**Excerpt**
I installed and tried out tweepy, I am using the following function right now:
from API Reference
API.public_timeline()
Returns the 20 most recent statuses from non-protected users who have set a custom user icon. The public timeline is cached for 60 seconds so requesting it more often than that is a waste of resources.
However, I want to do extract all tweets that match a certain regular expression from the complete live stream. I could put public_timeline()
inside a while True
loop but that would probably run into problems with rate limiting. Either way, I don't really think it can cover all current tweets.
How could that be done? If not all tweets, then I want to extract as many tweets that match a certain keyword.
The streaming API is what you want. I use a library called tweetstream. Here's my basic listening function:
I haven't looked in a while, but I'm pretty sure that this library is just accessing the sample stream (as opposed to the firehose). HTH.
Edit to add: you say you want the "complete live stream", aka the firehose. That's fiscally and technically expensive and only very large companies are allowed to have it. Look at the docs and you'll see that the sample is basically representative.
Take a look at the streaming API. You can even subscribe to a list of words that you define, and only tweets that match those words are returned.
The streaming API rate limiting works differently: you get 1 connection per IP, and a maximum number of events per second. If more events occur than that, then you only get the maximum anyways, with a notification regarding how many events you missed because of rate limiting.
My understanding is that the streaming API is most suitable for servers that will redistribute the content to your users as needed, instead of being accessed directly by your users - the standing connections are expensive and Twitter starts blacklisting IPs after too many failed connections and re-connections, and possibly your API key afterwards.

(Target pointing records)
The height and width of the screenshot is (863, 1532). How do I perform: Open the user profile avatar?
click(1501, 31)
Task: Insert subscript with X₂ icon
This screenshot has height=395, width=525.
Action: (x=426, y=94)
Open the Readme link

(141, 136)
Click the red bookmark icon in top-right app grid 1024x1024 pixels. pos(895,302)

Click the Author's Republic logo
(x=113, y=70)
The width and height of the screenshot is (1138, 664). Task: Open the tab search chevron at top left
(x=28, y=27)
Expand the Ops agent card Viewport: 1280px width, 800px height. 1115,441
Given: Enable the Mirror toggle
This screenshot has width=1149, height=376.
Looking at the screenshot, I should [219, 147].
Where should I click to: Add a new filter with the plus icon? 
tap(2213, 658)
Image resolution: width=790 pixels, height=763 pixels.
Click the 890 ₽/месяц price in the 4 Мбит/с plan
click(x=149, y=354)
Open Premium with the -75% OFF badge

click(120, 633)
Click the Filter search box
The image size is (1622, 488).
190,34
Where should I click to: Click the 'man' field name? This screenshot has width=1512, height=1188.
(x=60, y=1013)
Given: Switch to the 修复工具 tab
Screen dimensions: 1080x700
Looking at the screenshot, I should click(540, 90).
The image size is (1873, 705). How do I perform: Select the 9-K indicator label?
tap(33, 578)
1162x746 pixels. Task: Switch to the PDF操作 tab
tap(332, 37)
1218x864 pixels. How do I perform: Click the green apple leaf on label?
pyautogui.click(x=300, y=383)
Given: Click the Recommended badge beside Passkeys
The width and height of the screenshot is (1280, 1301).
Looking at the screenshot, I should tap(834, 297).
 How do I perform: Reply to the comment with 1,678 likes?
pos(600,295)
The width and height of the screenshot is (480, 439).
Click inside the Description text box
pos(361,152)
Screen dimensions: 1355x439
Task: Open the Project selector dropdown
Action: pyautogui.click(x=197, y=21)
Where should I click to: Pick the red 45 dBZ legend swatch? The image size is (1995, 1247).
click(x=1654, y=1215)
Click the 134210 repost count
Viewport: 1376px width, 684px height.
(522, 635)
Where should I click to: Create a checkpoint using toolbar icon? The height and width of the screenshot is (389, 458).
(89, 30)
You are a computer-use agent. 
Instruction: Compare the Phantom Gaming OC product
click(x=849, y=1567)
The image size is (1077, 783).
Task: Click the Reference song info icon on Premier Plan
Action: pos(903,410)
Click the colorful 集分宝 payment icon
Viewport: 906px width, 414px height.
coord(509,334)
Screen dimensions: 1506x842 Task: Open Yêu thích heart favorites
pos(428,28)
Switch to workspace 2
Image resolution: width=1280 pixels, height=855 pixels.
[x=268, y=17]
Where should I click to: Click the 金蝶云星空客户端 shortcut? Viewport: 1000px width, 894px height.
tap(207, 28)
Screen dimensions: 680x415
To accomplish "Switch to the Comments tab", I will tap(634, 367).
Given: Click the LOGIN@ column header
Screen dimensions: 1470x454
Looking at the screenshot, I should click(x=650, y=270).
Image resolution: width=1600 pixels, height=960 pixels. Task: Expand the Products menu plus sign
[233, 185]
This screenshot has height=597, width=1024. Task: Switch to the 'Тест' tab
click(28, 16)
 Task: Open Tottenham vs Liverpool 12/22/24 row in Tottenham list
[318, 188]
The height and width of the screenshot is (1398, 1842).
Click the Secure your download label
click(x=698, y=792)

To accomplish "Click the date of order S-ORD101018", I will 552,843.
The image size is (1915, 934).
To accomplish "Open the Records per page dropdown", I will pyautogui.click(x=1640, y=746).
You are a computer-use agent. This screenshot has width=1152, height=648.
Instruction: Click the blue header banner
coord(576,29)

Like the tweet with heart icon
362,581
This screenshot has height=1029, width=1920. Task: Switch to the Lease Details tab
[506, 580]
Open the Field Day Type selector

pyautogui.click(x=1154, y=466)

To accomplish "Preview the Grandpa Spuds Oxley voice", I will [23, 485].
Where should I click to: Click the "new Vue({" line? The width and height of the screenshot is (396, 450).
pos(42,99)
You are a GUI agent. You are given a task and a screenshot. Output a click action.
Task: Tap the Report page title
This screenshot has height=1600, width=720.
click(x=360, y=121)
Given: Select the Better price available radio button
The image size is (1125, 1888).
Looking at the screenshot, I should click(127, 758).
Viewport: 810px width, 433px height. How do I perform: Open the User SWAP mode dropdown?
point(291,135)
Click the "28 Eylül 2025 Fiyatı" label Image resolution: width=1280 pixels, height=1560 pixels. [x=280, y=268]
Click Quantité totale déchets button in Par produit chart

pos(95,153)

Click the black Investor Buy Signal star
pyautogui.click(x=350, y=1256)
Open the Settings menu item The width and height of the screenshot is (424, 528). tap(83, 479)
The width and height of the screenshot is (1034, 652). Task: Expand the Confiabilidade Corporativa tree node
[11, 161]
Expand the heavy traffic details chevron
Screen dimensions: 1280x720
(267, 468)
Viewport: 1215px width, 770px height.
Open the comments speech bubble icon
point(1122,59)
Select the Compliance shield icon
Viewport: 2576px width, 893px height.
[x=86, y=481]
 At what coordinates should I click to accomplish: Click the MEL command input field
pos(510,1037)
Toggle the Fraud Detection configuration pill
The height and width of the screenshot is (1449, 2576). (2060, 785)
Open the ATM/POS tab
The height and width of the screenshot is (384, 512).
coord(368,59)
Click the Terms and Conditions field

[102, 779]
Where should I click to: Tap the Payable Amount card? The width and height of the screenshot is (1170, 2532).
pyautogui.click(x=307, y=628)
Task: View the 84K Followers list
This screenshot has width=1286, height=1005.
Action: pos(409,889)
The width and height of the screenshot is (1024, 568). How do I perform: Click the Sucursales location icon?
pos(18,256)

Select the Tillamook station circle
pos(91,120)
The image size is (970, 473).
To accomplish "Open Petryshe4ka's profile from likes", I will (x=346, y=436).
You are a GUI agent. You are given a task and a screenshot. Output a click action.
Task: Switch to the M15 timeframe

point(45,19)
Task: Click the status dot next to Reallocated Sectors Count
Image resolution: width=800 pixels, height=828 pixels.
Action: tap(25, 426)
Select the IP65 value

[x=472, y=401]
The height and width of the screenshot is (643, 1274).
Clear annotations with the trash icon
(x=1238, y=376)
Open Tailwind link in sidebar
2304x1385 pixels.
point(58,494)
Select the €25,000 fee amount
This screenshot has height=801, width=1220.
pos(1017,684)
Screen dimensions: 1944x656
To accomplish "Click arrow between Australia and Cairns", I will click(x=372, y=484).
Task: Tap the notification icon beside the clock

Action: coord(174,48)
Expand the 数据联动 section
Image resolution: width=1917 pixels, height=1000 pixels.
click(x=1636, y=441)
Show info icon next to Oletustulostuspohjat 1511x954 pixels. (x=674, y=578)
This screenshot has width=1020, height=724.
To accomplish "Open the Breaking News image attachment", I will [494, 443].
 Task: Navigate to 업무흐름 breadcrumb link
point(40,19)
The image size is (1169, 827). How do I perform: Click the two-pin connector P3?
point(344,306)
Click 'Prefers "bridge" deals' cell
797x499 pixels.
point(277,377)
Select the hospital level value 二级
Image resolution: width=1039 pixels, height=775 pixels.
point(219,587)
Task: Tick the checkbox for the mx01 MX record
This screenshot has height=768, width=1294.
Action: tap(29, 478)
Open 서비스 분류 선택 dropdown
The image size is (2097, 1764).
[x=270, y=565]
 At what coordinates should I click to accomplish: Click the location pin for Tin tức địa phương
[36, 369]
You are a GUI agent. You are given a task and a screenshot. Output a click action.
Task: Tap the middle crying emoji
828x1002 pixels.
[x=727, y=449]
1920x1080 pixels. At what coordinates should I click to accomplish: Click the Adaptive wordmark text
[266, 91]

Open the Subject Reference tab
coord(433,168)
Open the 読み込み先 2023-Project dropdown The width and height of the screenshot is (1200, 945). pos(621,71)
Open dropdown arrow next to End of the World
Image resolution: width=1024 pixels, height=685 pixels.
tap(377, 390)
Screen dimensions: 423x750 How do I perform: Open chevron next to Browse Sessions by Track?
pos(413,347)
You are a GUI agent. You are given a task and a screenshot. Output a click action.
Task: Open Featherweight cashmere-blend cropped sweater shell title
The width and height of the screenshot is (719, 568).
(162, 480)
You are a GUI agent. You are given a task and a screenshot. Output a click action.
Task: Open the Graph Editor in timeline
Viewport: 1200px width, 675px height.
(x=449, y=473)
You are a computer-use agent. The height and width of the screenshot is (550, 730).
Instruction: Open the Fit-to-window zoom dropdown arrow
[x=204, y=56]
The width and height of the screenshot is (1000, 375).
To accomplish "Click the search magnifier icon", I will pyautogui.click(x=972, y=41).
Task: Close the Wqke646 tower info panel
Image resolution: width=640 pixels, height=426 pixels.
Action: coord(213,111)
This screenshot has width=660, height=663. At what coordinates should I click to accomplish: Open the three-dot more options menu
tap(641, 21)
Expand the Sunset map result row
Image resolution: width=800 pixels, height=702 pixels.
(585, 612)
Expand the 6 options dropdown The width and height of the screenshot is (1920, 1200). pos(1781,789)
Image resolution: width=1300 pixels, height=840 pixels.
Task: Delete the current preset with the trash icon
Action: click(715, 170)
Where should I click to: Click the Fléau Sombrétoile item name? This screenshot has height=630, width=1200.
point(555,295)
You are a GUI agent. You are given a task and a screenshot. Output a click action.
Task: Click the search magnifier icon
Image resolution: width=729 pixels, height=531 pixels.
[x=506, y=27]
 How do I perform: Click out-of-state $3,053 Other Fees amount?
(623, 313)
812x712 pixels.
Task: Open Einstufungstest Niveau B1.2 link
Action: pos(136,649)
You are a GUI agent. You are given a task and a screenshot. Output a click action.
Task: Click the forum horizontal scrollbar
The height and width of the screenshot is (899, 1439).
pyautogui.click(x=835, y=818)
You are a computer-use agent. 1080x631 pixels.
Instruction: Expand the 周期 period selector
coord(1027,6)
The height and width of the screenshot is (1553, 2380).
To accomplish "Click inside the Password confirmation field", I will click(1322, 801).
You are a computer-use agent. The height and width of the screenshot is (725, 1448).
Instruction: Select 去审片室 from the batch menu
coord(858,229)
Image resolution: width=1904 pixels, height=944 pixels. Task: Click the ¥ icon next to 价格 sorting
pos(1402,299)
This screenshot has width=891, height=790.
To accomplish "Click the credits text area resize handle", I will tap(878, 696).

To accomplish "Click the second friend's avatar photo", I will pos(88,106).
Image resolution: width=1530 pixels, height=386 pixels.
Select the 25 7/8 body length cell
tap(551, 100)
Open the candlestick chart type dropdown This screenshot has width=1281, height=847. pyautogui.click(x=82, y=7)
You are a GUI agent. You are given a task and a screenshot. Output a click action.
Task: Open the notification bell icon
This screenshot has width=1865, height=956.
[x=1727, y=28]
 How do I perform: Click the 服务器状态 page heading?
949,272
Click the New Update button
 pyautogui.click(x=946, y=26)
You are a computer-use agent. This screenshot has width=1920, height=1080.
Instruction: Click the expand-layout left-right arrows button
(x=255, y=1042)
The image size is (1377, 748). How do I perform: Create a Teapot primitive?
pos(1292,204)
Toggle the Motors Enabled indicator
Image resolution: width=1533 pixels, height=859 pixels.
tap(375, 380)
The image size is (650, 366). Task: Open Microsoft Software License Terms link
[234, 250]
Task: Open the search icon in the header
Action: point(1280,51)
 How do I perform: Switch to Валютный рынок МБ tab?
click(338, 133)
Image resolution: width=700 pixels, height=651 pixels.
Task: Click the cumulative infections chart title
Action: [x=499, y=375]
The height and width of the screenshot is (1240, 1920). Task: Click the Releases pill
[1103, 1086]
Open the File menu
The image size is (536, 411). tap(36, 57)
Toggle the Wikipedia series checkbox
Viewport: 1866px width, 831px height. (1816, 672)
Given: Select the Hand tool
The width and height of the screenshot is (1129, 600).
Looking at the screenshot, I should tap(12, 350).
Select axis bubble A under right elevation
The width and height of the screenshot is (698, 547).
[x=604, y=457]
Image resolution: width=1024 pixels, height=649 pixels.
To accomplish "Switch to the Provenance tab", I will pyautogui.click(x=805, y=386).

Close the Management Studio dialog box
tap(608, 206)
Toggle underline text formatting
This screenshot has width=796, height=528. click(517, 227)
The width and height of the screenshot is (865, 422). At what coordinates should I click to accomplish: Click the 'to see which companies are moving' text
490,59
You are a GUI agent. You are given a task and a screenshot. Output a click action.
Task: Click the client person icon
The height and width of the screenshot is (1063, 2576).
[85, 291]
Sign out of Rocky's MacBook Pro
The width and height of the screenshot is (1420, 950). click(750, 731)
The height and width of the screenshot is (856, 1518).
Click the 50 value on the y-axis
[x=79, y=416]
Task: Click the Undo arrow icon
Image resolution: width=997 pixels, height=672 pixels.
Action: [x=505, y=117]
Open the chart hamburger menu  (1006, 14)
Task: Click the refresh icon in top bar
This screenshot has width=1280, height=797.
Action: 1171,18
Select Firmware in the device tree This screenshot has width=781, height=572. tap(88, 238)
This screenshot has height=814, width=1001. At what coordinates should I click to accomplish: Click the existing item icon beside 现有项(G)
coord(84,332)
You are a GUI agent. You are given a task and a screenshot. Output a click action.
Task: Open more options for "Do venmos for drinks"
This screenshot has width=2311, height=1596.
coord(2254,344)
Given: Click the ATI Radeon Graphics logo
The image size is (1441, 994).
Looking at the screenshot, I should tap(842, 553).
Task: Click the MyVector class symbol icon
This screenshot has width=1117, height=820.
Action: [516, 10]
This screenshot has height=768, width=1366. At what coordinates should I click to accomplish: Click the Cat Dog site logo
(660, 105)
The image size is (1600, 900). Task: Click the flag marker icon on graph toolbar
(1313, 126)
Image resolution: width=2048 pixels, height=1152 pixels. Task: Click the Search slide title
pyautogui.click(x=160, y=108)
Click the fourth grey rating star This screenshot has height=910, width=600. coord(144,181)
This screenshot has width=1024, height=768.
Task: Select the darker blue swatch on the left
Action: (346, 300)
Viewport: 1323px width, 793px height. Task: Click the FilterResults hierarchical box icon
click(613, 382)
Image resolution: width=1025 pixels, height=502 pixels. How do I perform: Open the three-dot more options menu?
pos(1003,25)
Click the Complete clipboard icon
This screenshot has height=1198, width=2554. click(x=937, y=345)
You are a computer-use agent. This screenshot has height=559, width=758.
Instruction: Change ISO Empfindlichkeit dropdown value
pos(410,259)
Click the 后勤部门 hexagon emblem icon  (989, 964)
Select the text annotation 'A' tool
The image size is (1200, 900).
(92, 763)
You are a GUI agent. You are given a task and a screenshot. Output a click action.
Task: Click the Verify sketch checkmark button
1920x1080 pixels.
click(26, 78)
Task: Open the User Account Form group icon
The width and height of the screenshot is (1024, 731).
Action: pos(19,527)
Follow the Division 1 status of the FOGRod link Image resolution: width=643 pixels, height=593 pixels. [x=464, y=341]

**Goal of the exercise**
Using the tweepy thread, decide whether each statement agrees with it: (a) the public timeline is cached for 60 seconds; (b) the streaming API allows several connections per IP; (c) only very large companies are allowed to have the firehose. Answer yes or no for each and quote the deciding words.

**Final answer**
(a) Yes: "The public timeline is cached for 60 seconds"
(b) No: "you get 1 connection per IP"
(c) Yes: "only very large companies are allowed to have it"